The UK government’s new strategy to enhance problem-gambling treatment and prevention will face a challenge in applying an effective population-led approach.
This morning, the Select Committee on Health and Social Care gathered feedback from UK experts on how gambling-related harms have evolved since the implementation of the Gambling Act of 2005.
Feedback is being taken on board as the government prepares to implement a Statutory Levy on problem gambling from 6 April, with funding administered by three bodies: the NHS, the Office for Health Improvement and Disparities (OHID), and UK Research and Innovation (UKRI).
Recognising significant changes, the expert panel noted that problem gambling treatment is at a point of inflection for all stakeholders involved, with the critical task of determining the right strategy to ensure effectiveness and improve outcomes.
Chaired by MP Layla Moran (Liberal Democrats), the committee seeks feedback to support the government’s “cultural shift in the understanding of gambling-related harms and removing barriers to treatment”, highlighting the importance of an effective public health strategy as fundamental to a new system of treatment, research, and care.
The panel noted that the new system is adopted from an existing framework that coincided with the evolution of online gambling in Britain. Figures for 2023 indicate that 25 million adults have gambled, with the sector growing to a gross gambling yield of £15.6 billion.
Industry aware it stimulates harm
Professor Sam Chamberlain, Professor of Psychiatry at the University of Southampton, highlighted that the evolution of gambling harms in communities points to “online gambling as the dominant source of addiction”.
Due to the ease of access to online gambling platforms, Chamberlain believes that specialised treatment must be available to vulnerable communities on a 24/7 basis.
Though the NHS has significantly expanded its gambling-harm facilities and resources, Chamberlain notes that efforts are undermined by the sector actively promoting higher-risk games. The professor believes that operators understand the stimulus that encourages individual gambling behaviours and possess a deeper understanding of addictive gambling, outpacing current academic research.
“There’s this tendency towards more addictive products in general, and I also think that the industry is well ahead of our independent academics in terms of knowing and understanding what makes those products so addictive.”
Chamberlain advised the Committee to recognise that “there’s no completely benign form of gambling, as one or two people in every 100 will develop some form of addiction”.
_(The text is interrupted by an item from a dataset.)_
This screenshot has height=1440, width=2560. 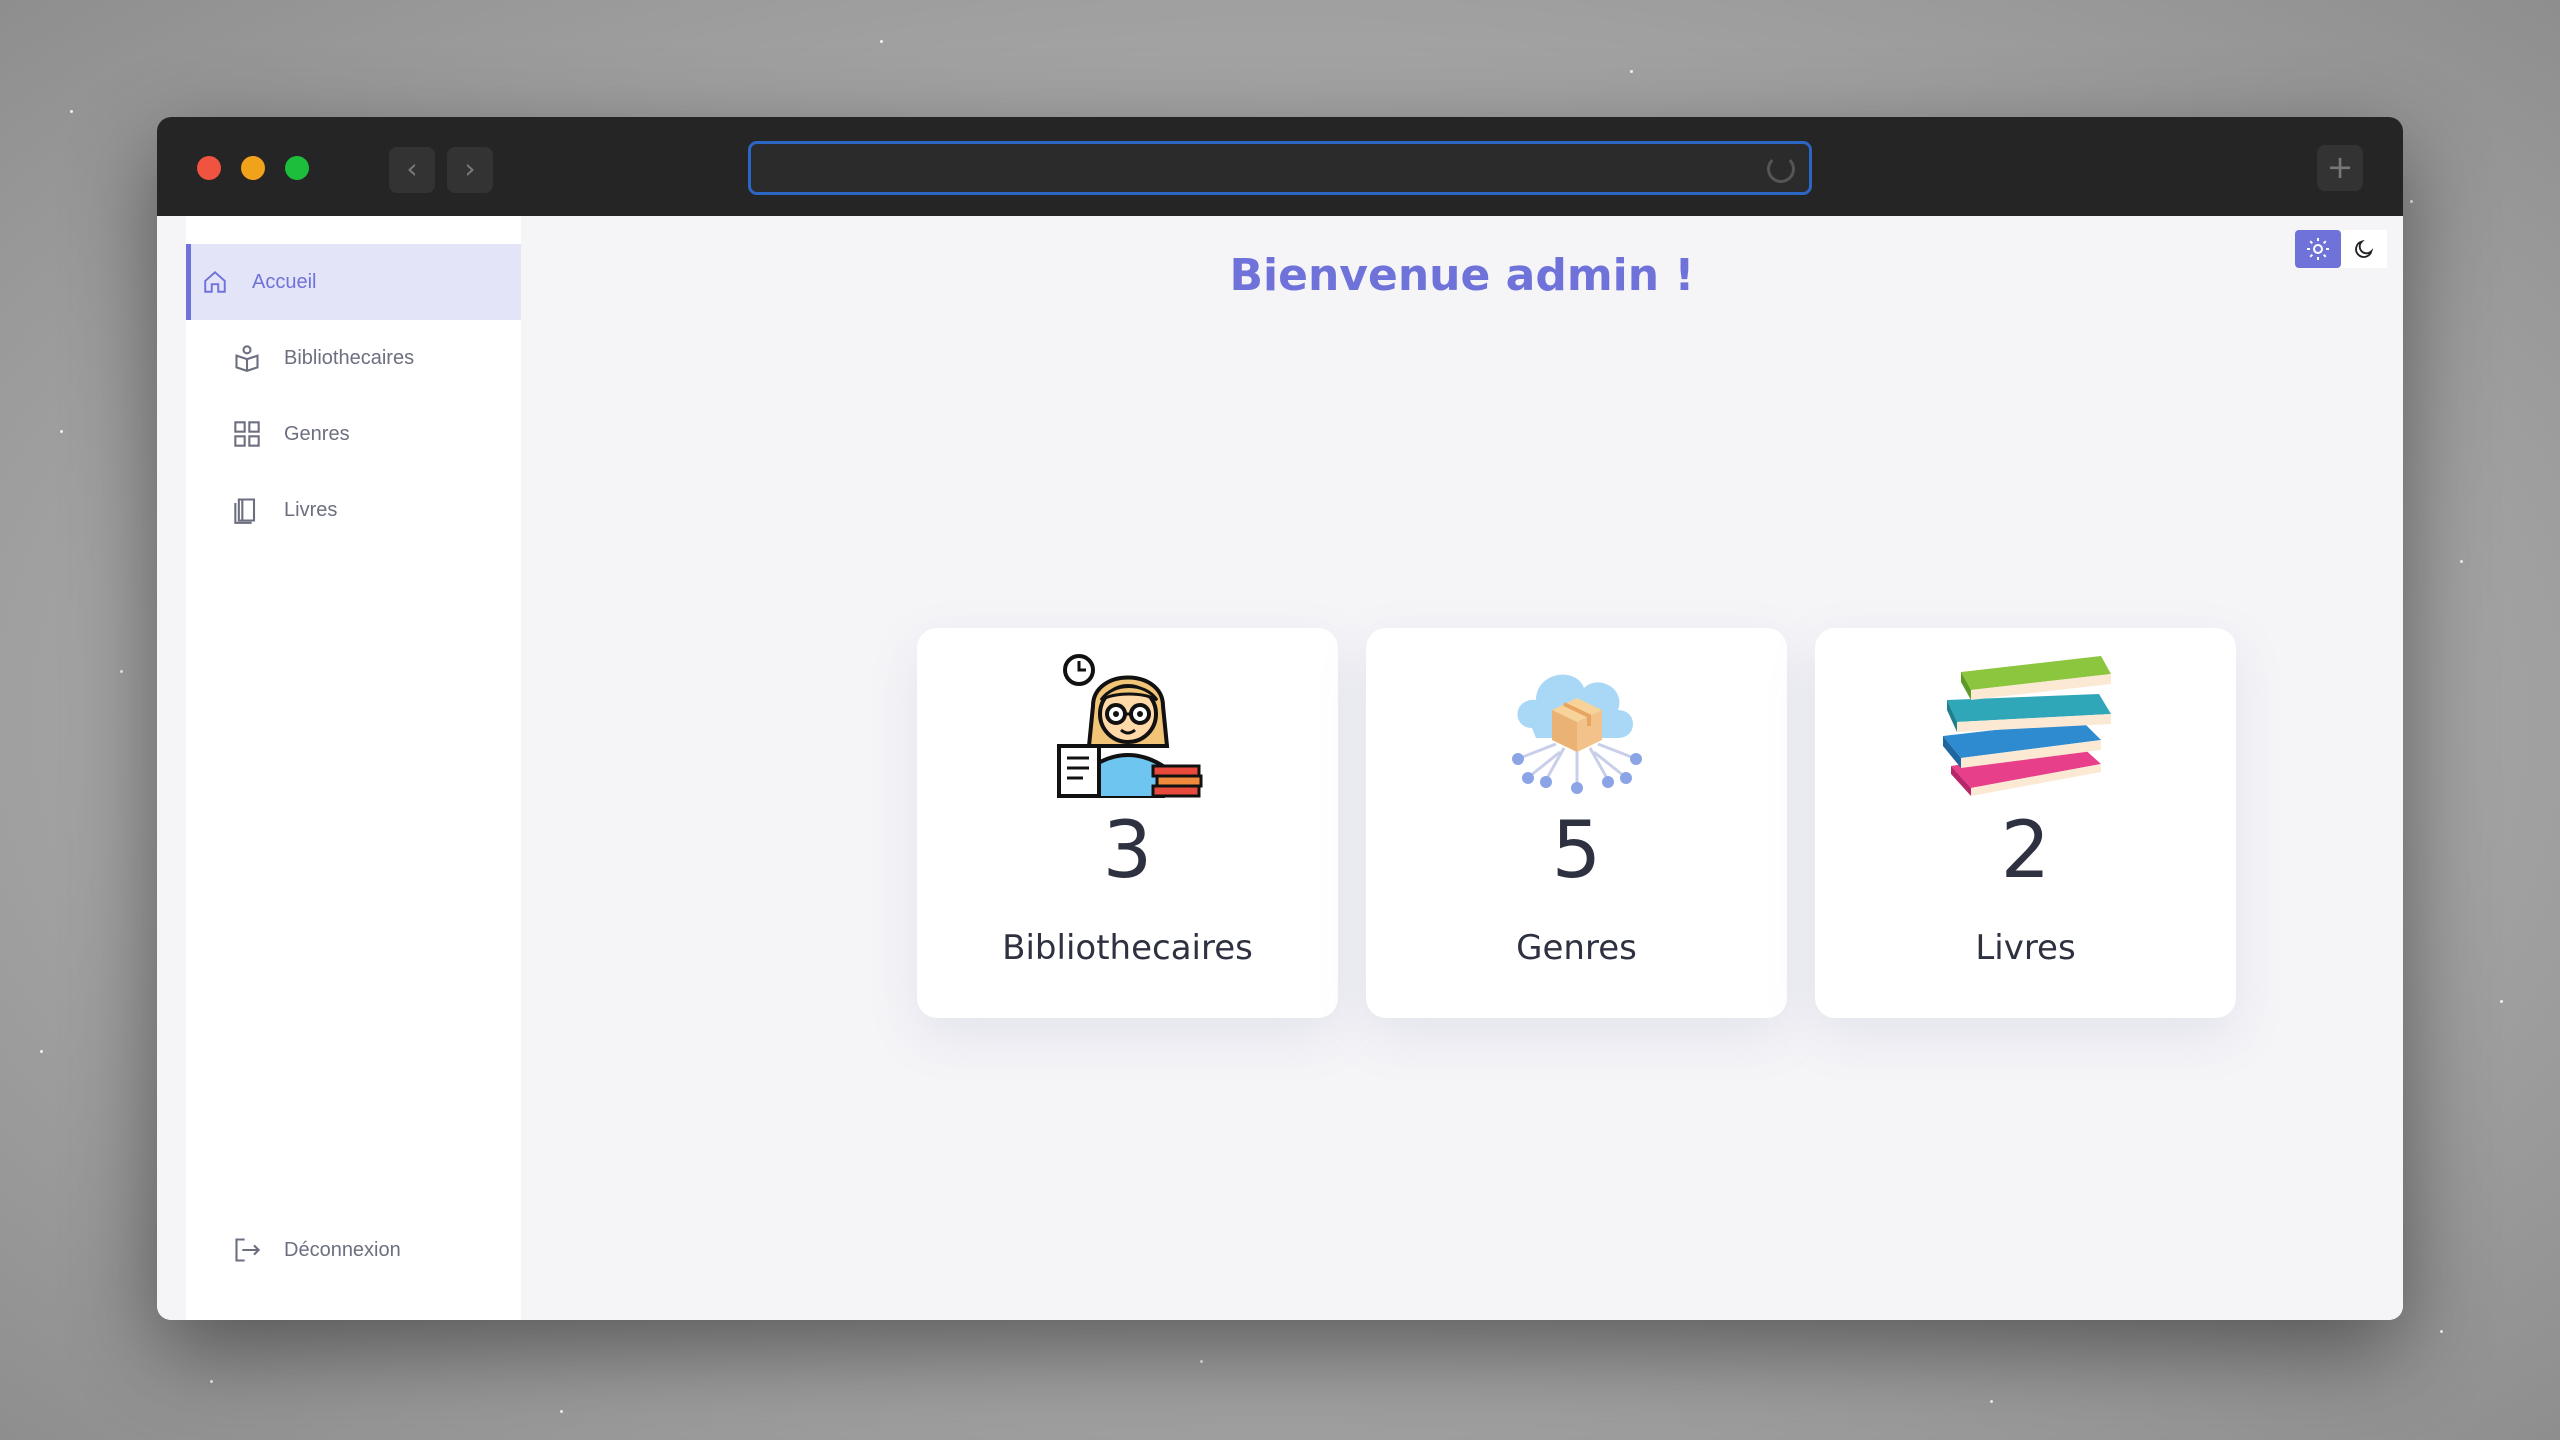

“We know some products are more harmful than others, but even low-risk ones can be linked to 1-2% of people developing a gambling disorder, based on international data.”
Levy – make it local
Focused on local community initiatives, Lucy Hubber, Director of Public Health Nottingham, emphasised the importance of a community approach in addressing gambling harms. She pointed out that local efforts are significantly challenged by the ambitions of the multi-billion-pound UK gambling sector.
According to Hubber, local authorities should be at the forefront of identifying and supporting vulnerable adults within their communities. However, the current framework presents significant challenges, particularly as the NHS lacks the authority to intervene when gambling businesses encroach on local areas.
“Directors of Public Health are not a responsible authority on planning licensing applications for gambling, so we have to work twice as hard to be able to influence.”
She argued that local councils frequently encounter resource limitations and legal obstacles when opposing the establishment of new gambling venues, especially in deprived areas disproportionately targeted by the gambling industry.
Addressing the future of funding, Hubber stressed the importance of the new RET Levy prioritising localised public health campaigns that address specific gambling-related risks within different communities. A centralised support network should strengthen community-led initiatives, with consistent funding and national guidance:
“We have to make sure that both the treatment and the research is independent of the industry, so that we’re getting truly objective and reliable information to support that.
Population approach
Though the panel’s perspectives align on localised treatment, Professor Heather Wardle, of Gambling Research at the University of Glasgow, expressed concerns about how a new system will implement a population-based strategy to address the general harms of gambling.
She emphasised the need for the government to clearly define a population-level approach, as gambling is deeply embedded in societal norms, requiring stakeholders to understand the full scope of harms.
For the NHS to provide a comprehensive view of gambling harm consequences, monitoring must be managed through centralised resources:
“We absolutely need to be systematic about changing the monitoring and surveillance system that we have and making sure we get that independence into the prevention system.”
Wardle cautioned that the NHS must avoid repeating past failures, where the old system blurred the treatment of high-risk and moderate gamblers. An effective system must coordinate a population-level strategy to broaden intervention beyond those exhibiting gambling disorders.
“The difference, I think, with public health approaches is that we’re interested in populations, and as you rightly say, so much of the focus has been about treating individuals—those people at the top of the pyramid. At that point, we are already experiencing significant harm along that spectrum of harm.”
Wardle noted that her feedback was informed by those with lived experiences of gambling, who advocated for a general intervention before reaching the most severe stages of addiction.
“Taking a population-based approach, we need to understand what the need is for the population. We need to understand those populations that are at the greatest risk of harm—and I do mean risk of harm—and then we need to understand the evidence of what works. So, that’s kind of the principle of taking a public health approach.”